“THE HOUSE I LIVE IN” My rating: B (Opening Jan. 11 at the Tivoli)
108 minutes | NO MPAA rating
Whatever its noble intentions, the so-called War on Drugs isn’t any closer to ending than it was forty-some years ago when President Richard Nixon took up the cause.
If anything it has proven itself to be a self-perpetuating circus, one that enriches very bad, violent people, while imprisoning hundreds of thousands who should be receiving treatment instead of jail sentences.
Eugene Jarecki, whose documentary output includes “The Trials of Henry Kissinger,” “Freakonomics” and “Why We Fight” (he’s also the brother of Andrew “Capturing the Friedmans” Jarecki), has spent the last five years crisscrossing America to create this powerful, fact-filled and deeply disturbing non-fiction film.
There are plenty of statistics (a telling one: the U.S. imprisons a higher percentage of its population than any other industrialized country, with most of those serving time for drug violations), but “The House I Live In” is remarkable for the personal stories it brings to the table.
Jarecki begins the film on a highly personal note by introducing us to Nannie Jeter, an elderly black woman who was the housekeeper for the Jarecki family when Eugene was young. He played with Nannie’s children; now he checks back in with the family to find it shattered by drugs.
Our nominal guide throughout the movie is TV producer David Simon, a formers journalist who covered the War on Drugs and went on to create the fictional HBO series “The Wire,” which over several seasons explored the dangerous, complicated, exasperating labyrinth of drug use, drug peddling, and drug enforcement in his hometown of Baltimore.
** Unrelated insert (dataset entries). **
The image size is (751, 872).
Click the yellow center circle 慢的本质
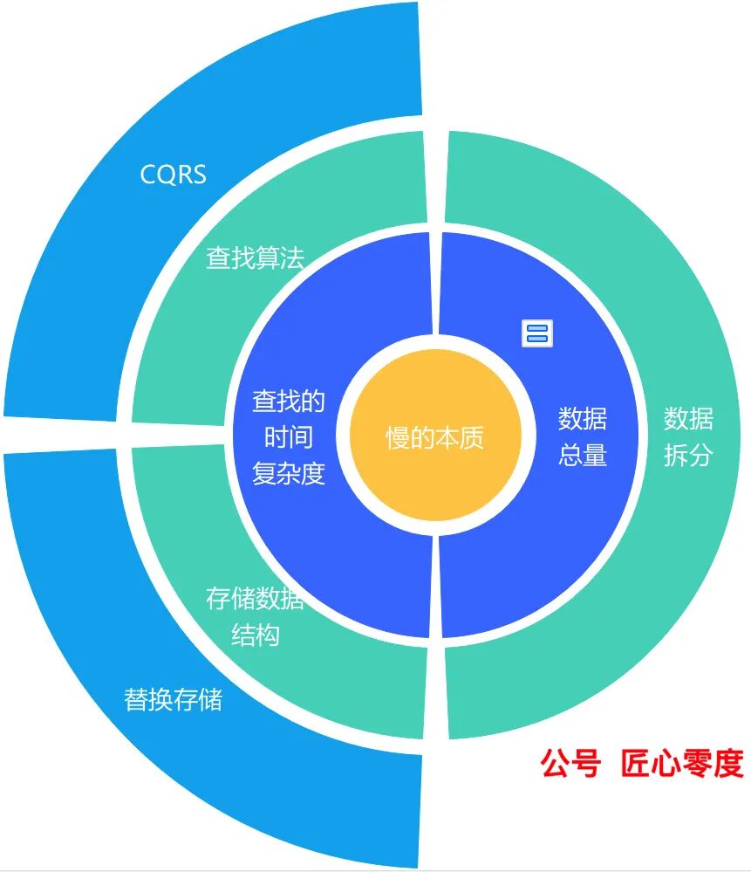point(434,436)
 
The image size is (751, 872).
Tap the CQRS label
point(174,175)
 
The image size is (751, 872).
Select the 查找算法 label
point(255,257)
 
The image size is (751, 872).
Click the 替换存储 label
point(173,699)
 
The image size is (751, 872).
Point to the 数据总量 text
point(582,436)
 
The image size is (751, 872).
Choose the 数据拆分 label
point(688,436)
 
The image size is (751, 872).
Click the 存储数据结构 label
point(255,616)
(This was a TV show that during one season had a high-ranking police officer create a no-arrest zone in which drug dealers and users could conduct business in safety; the precipitous decline in street crime wasn’t enough to save the cop from a tidal wave of Calvinism-fueled moral outrage.)
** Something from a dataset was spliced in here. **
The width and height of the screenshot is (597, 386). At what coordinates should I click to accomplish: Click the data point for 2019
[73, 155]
Jarecki’s movie is practically encyclopedic. He talks to cops, addicts, prisoners, jurists, jail guards – even those who believe the War on Drugs is justified can’t argue that they’re accomplishing much.
But far more telling are the subjects who believe that it is less a war on drugs than on poor and black people, most of whom turn to drugs because they’ve got few other pleasures in their lives.
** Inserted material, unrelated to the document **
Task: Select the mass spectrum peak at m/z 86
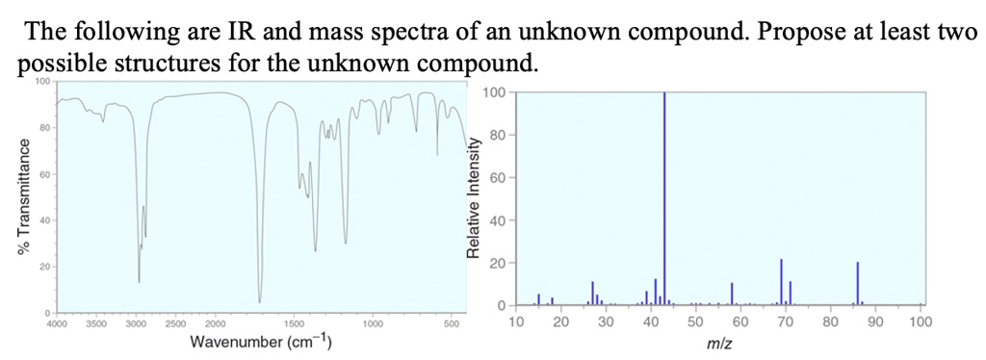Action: (x=857, y=283)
There’s a bleeding-heart quality here, and surely Jarecki could have found someone who would wholeheartedly defend the system. The film feels one-sided.
But by the time “The House I Live In” ends (the title comes from a 1945 patriotic song about America), you’ll be convinced that the damage done by illegal drugs is nothing compared to the damage done by the system created to control illegal drugs.